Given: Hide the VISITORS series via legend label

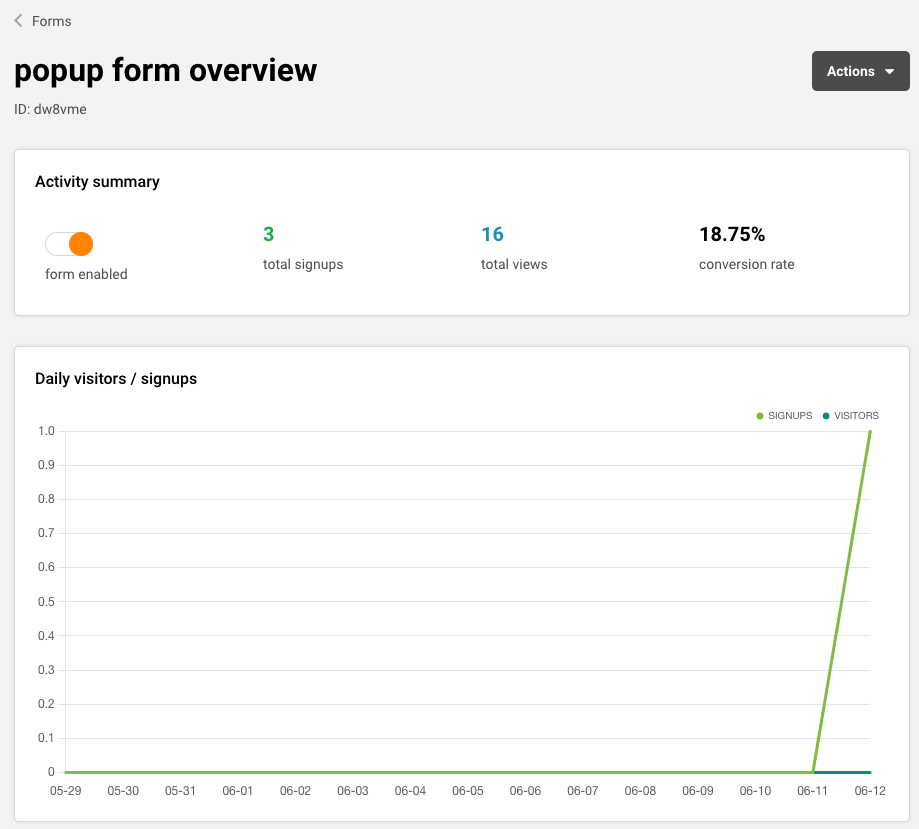Looking at the screenshot, I should click(856, 416).
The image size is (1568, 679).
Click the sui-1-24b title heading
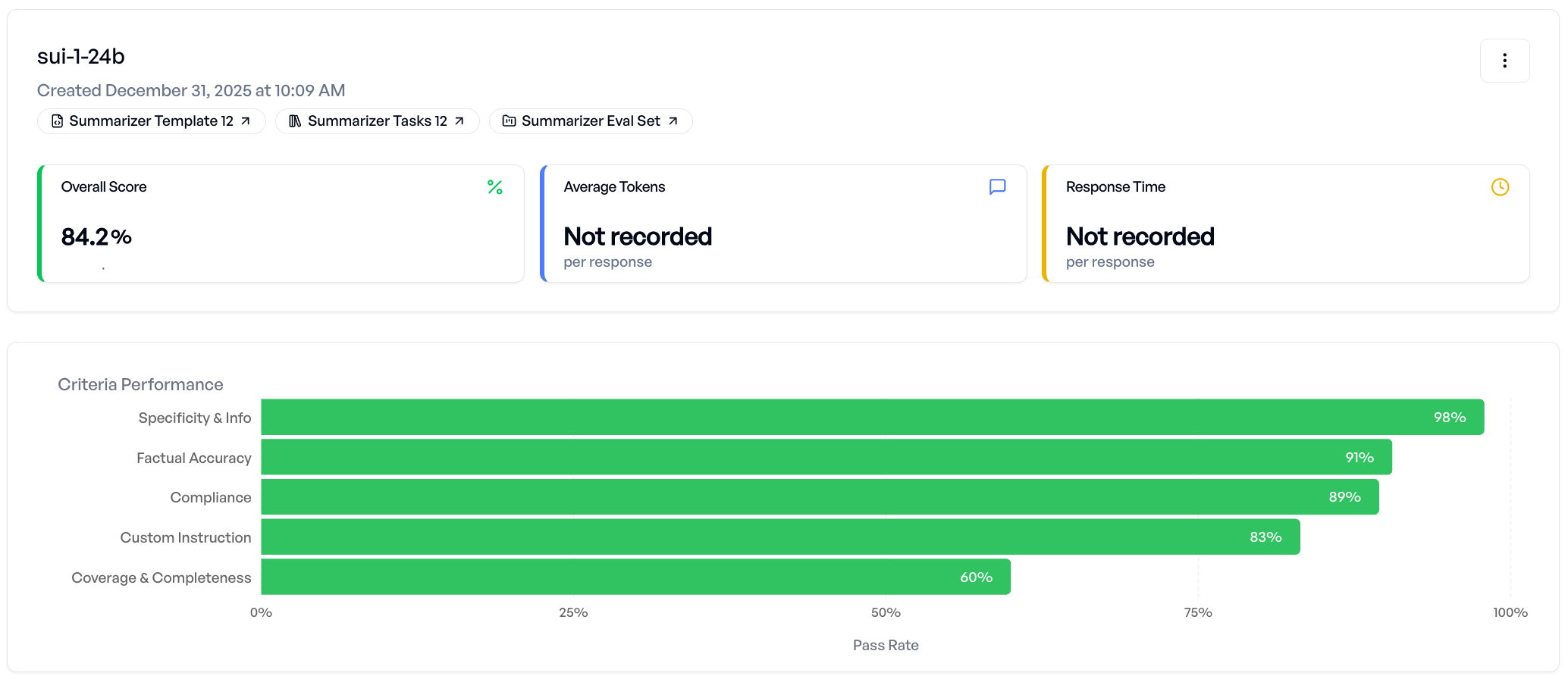coord(81,57)
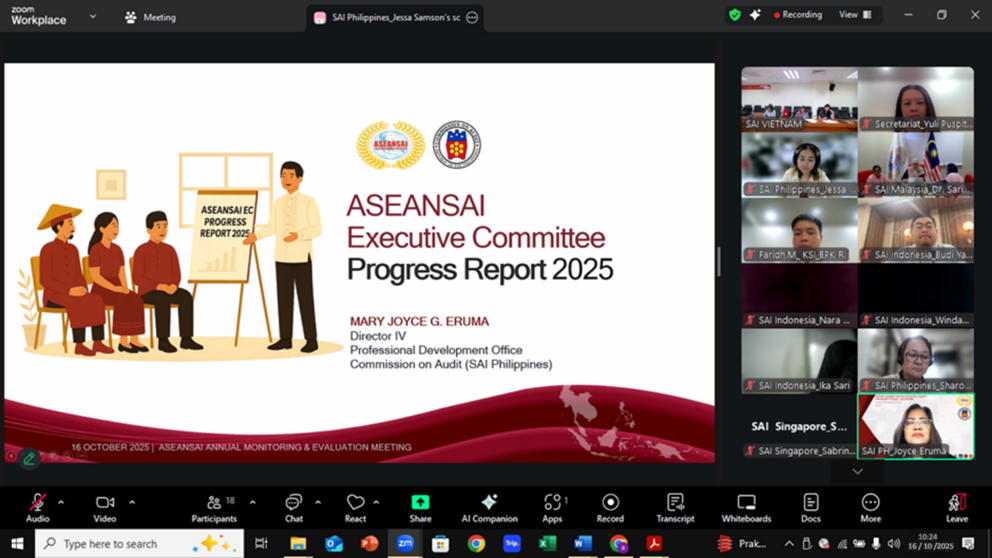Expand audio options arrow next to Audio
The height and width of the screenshot is (558, 992).
61,502
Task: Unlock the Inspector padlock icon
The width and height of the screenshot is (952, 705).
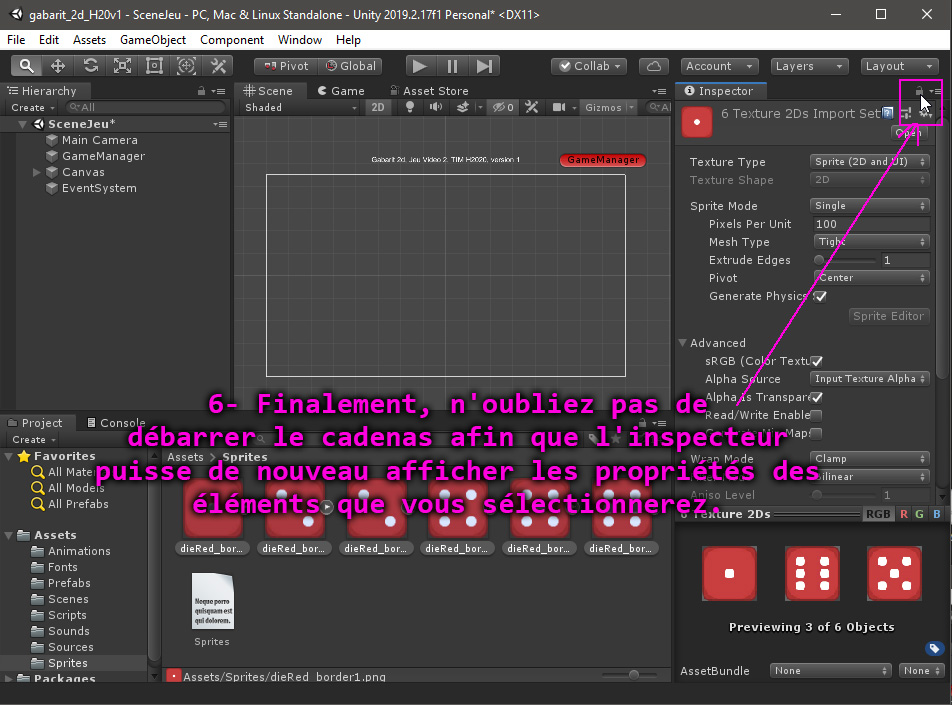Action: [919, 91]
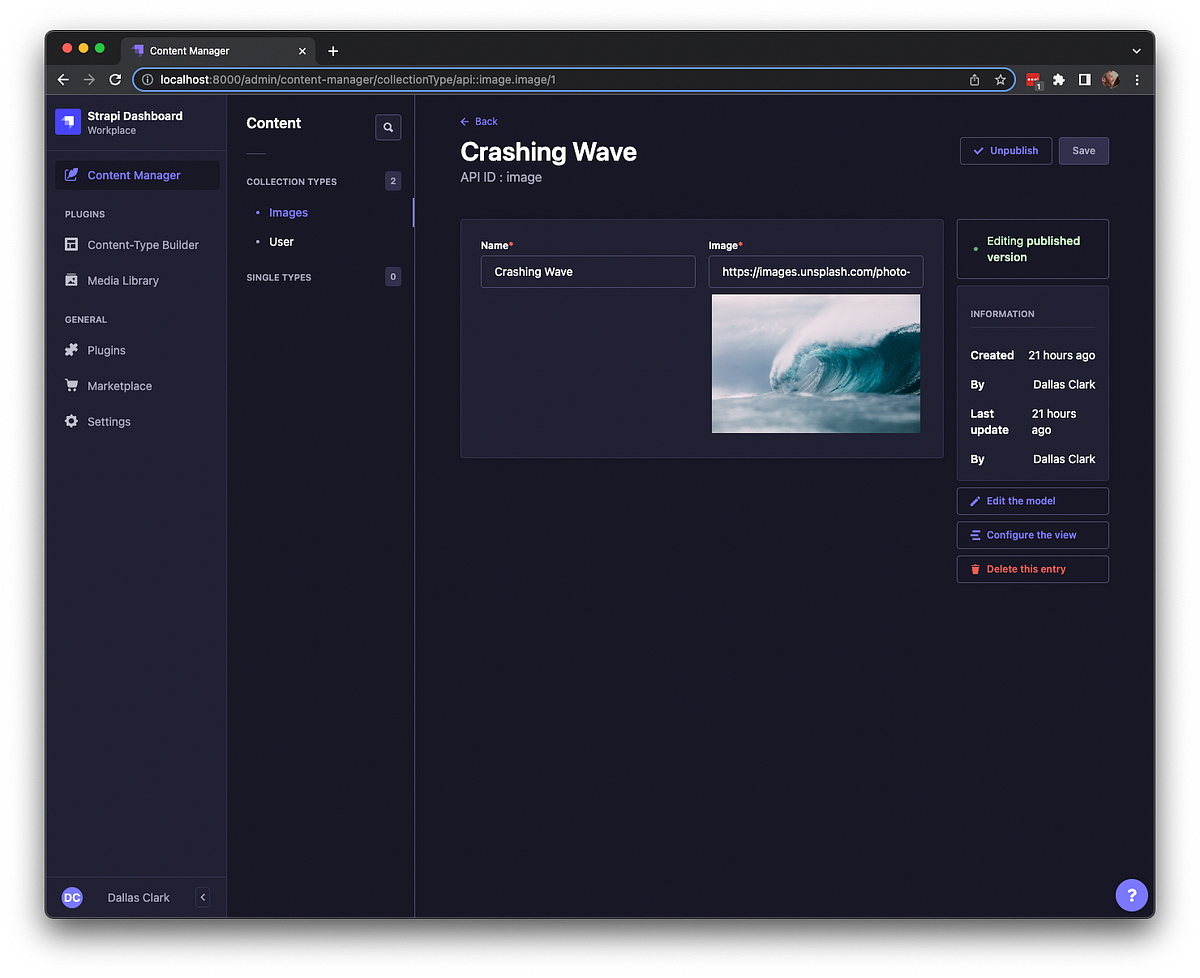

━━━━━━━━━━━━━━━━

From the material above, copy everything exactly but the pictures.

:: SOLUTION FOR THIS TASK ::
Given: Hide the VISITORS series via legend label

Looking at the screenshot, I should click(856, 416).
The image size is (1568, 679).
Click the sui-1-24b title heading
coord(81,57)
Expand audio options arrow next to Audio
The height and width of the screenshot is (558, 992).
61,502
Task: Unlock the Inspector padlock icon
The width and height of the screenshot is (952, 705).
Action: [919, 91]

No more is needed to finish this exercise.